(Beginning of DATA SHOWN)

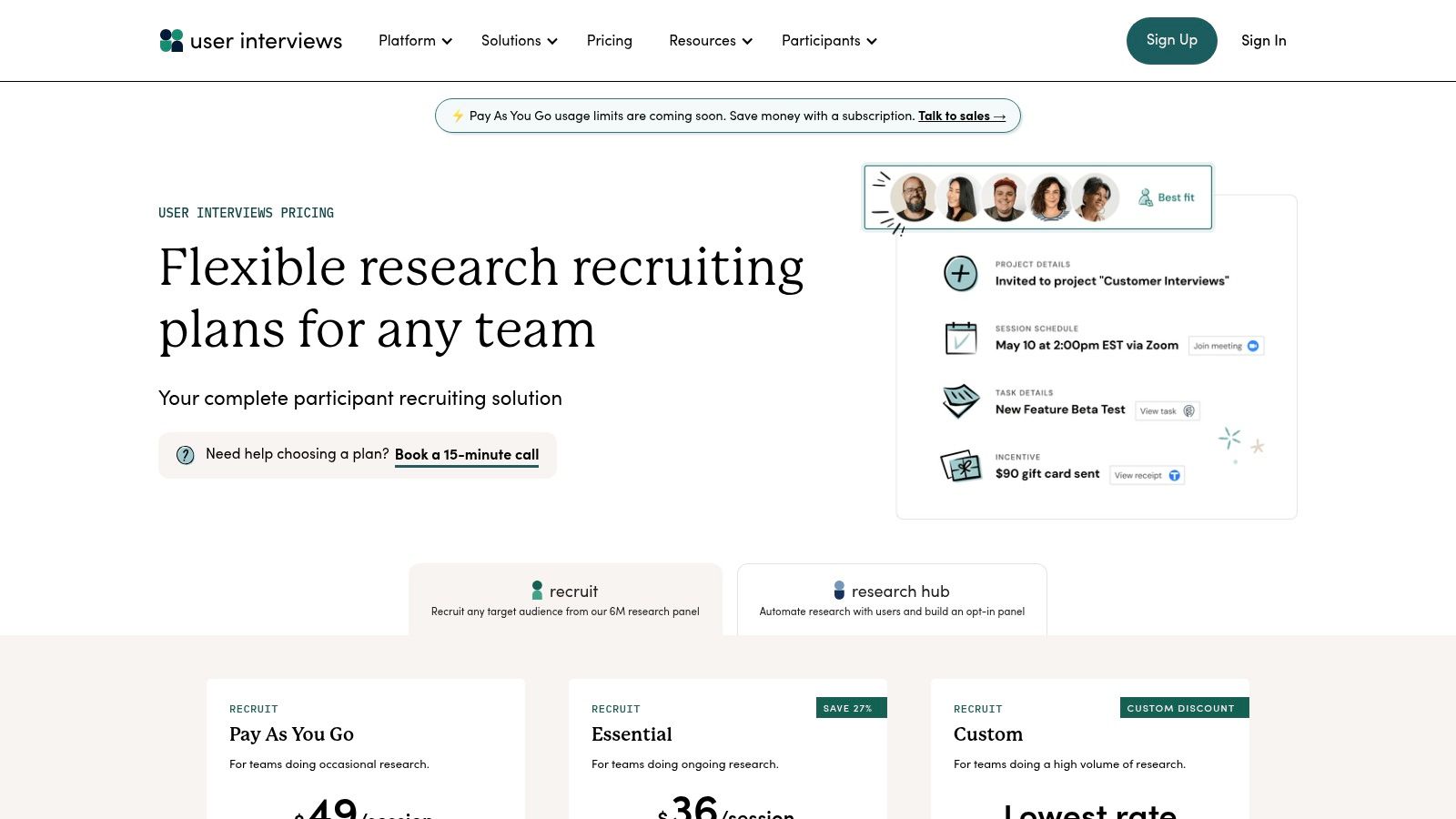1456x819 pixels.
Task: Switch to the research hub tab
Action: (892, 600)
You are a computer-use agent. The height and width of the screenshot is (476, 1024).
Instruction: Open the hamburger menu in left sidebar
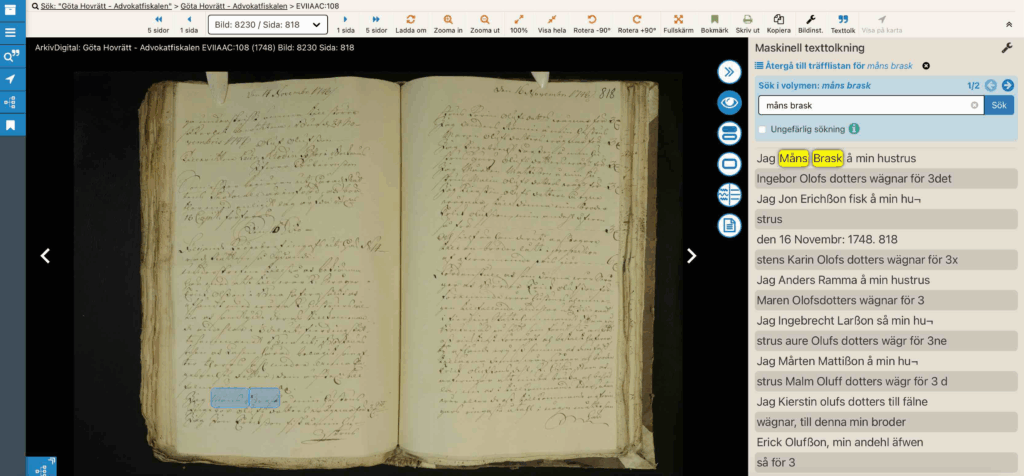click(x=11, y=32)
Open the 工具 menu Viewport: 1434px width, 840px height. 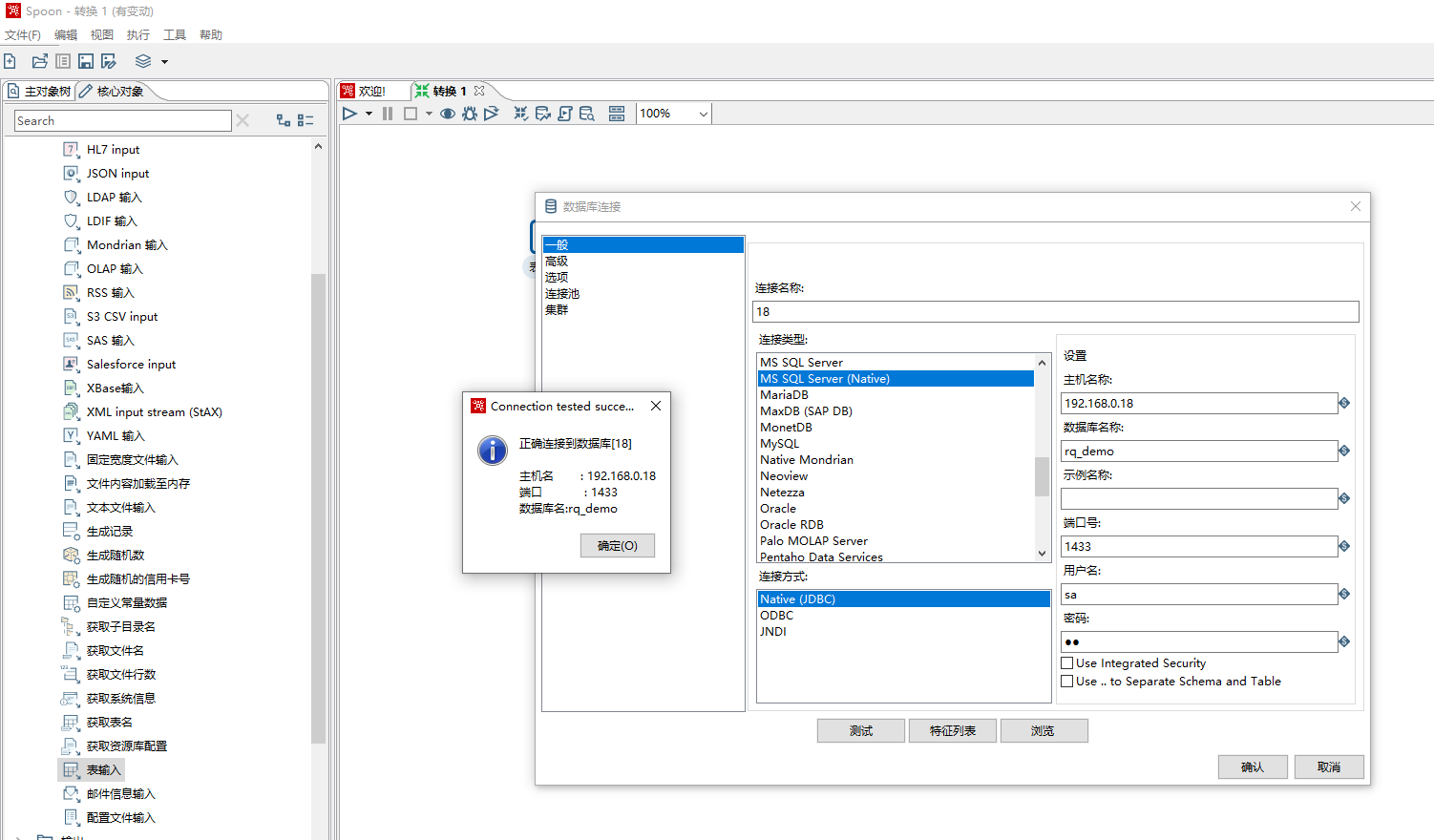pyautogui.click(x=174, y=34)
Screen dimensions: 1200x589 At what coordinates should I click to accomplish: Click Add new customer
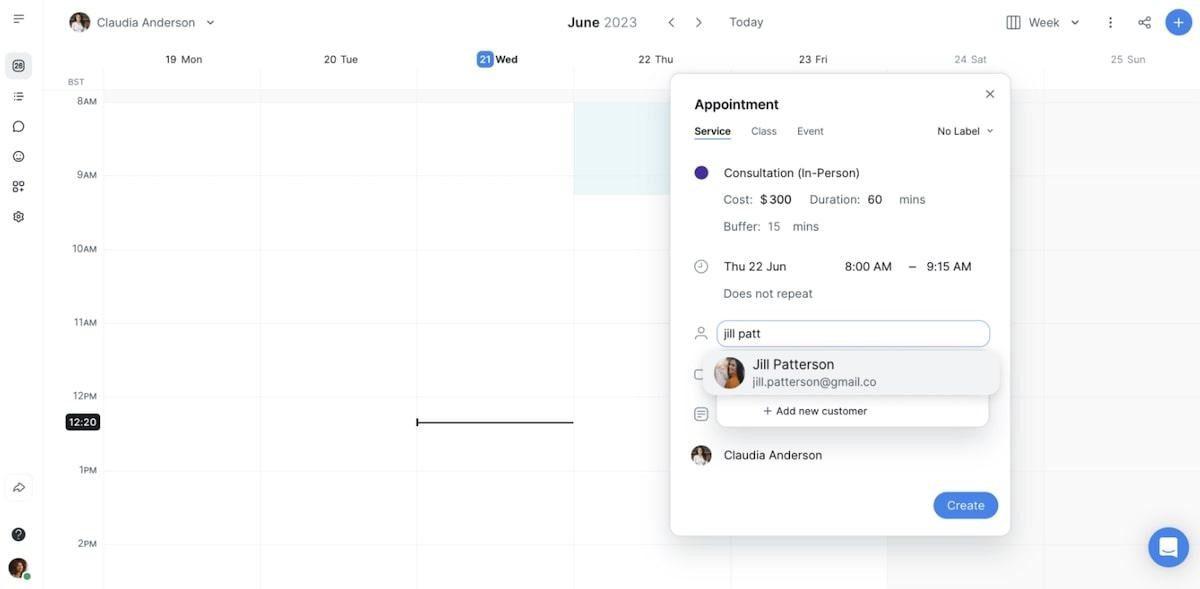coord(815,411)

(End of DATA SHOWN)

• WORK REQUEST
Beginning at the line with "Screen dimensions: 1200x589", reproduce word for word each line through the last line of the records. Include both ends but no pictures.

• FINAL ANSWER
Screen dimensions: 1200x589 At what coordinates should I click to accomplish: Click Add new customer
coord(815,411)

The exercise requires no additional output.